Consider some facts: Canada's productivity level has gone from third in the OECD in 1960 to 15th among the original 20 member nations and 17th among today's 30 members. Since the late 1980s, all but two OECD countries have outperformed Canada's productivity growth. So far this decade, output per hour worked has averaged only 1% growth in Canada compared with 2.5% in the United States, leaving our level of productivity in the business sector only 73.6% that prevailing south of the border.
In many respects the script for better productivity growth is well known. We just need the will to act. Surely we can mount the inspiration to deal with issues such as multiple securities regulators, restrictions on the free flow of goods, services and labour within our own borders, the patchwork of regional environmental approaches sprouting up and employment insurance as well as welfare programs that incent people not to work?
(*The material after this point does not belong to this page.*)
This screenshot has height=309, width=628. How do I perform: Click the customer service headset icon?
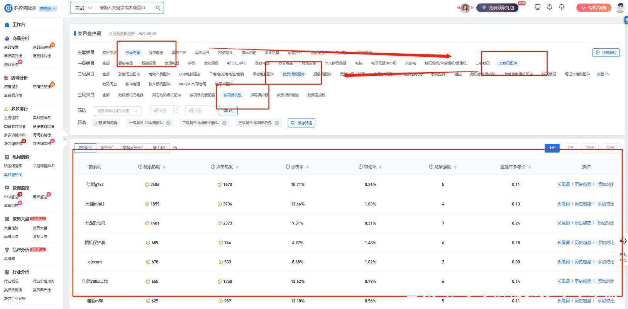[x=562, y=7]
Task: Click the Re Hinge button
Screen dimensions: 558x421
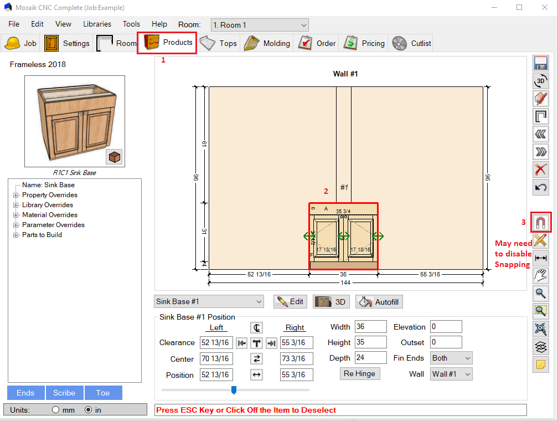Action: pyautogui.click(x=359, y=373)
In some cases it means moving faster in areas where action has begun. Employment and income will become more correlated with education attainment. Almost all new jobs will require some form of post-secondary education.
The payoff to the individual is apparent in an unemployment rate for those with a university degree that is about half that of a person with a high school degree and less than one-third that of someone without high school.
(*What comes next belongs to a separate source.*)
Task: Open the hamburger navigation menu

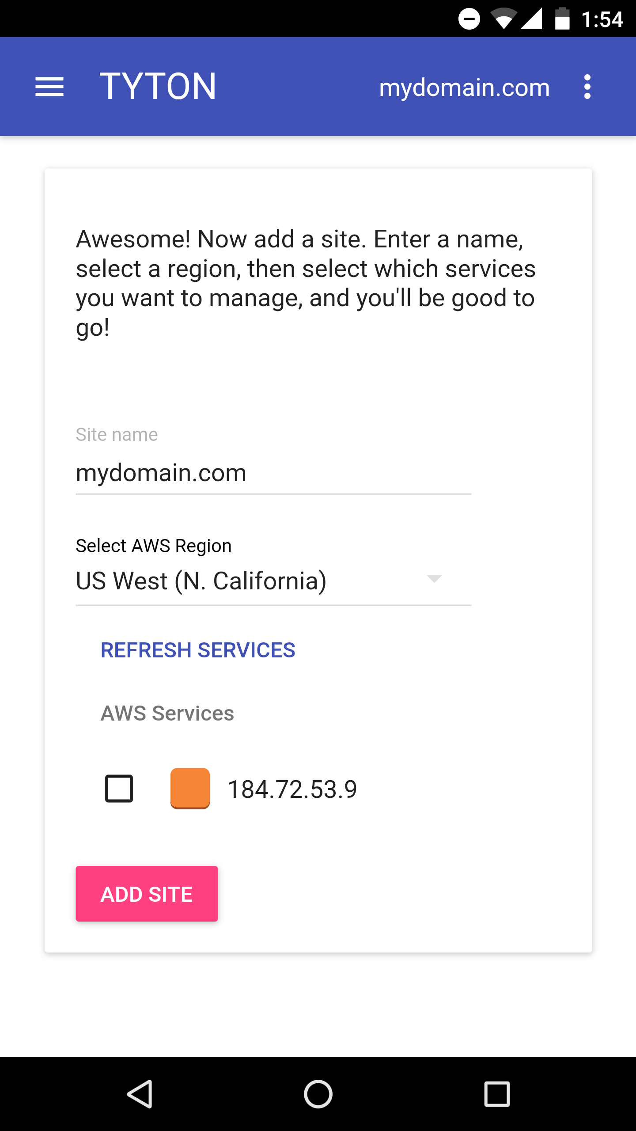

Further, the unemployment rate for those with university degrees has risen just 1.1 percentage points during this recession compared with 3.9 percentage points for those without high school.
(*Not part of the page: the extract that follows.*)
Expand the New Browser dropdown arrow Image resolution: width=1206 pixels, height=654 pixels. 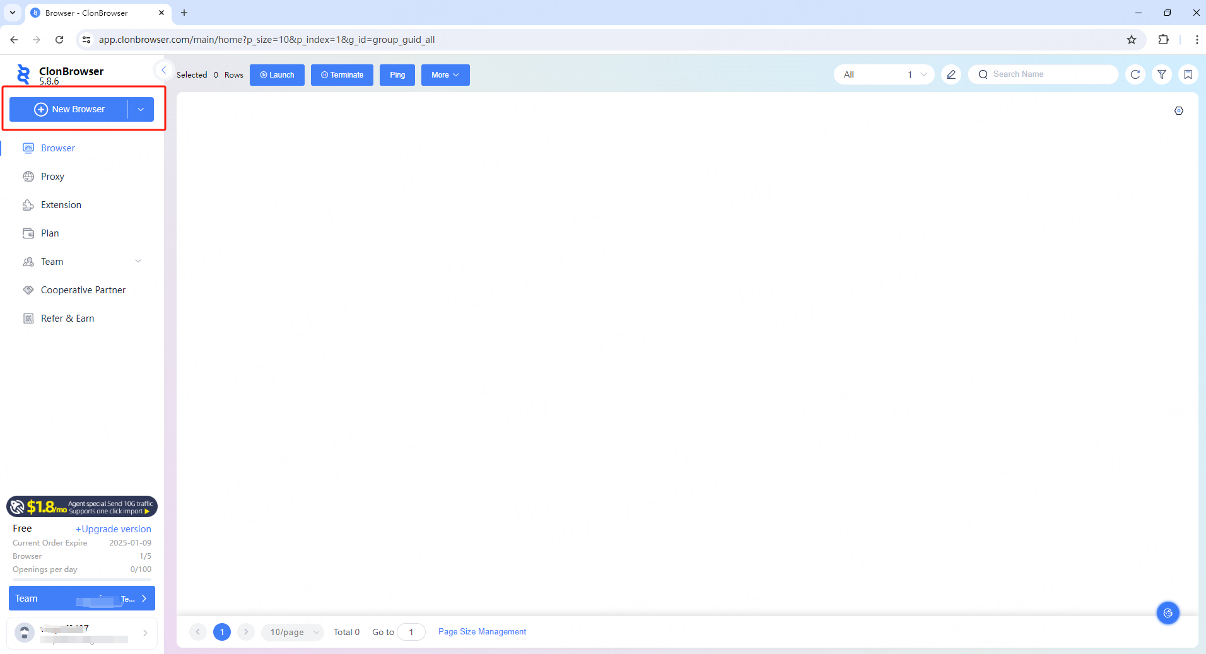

We have a well-educated population but university participation sits only in the middle of the OECD and we're light on graduate and business programs. We don't do enough to ensure access to post-secondary education for children from poorer families or certain communities such as the rapidly growing Aboriginal population. What's more we are within a few years of immigration supplying all of Canada's net labour force growth yet we are failing immigrants and all Canadians in their integration into the Canadian economy. Even those immigrants with post-secondary degrees are, after five years in Canada, just barely earning half what the Canadian-born make.
Some aspects of the productivity challenge remain a puzzle and we need to work hard to put those pieces together. It clearly isn't all about government policy. Why, despite relatively generous tax credits, are our private-sector research and development efforts so weak? Canada stands only 16th within the OECD in business research and development intensity. Why despite recent reductions in the taxation of capital does Canada remain so under-invested in machinery and equipment? On average, a Canadian worker only has only slightly more than half the stock of machinery to work with as the U. S. counterpart. No wonder our labour productivity is weaker. One of the most disturbing features of the current recession is how business investment has been hit. This will have lingering effects of restraining productivity growth.
For all our economic challenges, Canada still appears to have better potential than almost any other nation. Can we take advantage of this position and bring us back to where we belong -at the pinnacle of the world's standard of living? Strong leadership from policy makers will be required. But just as in the case of Canada's successful effort to slay the fiscal deficit in the 1990s, a heavy dose of public pressure will also be in order.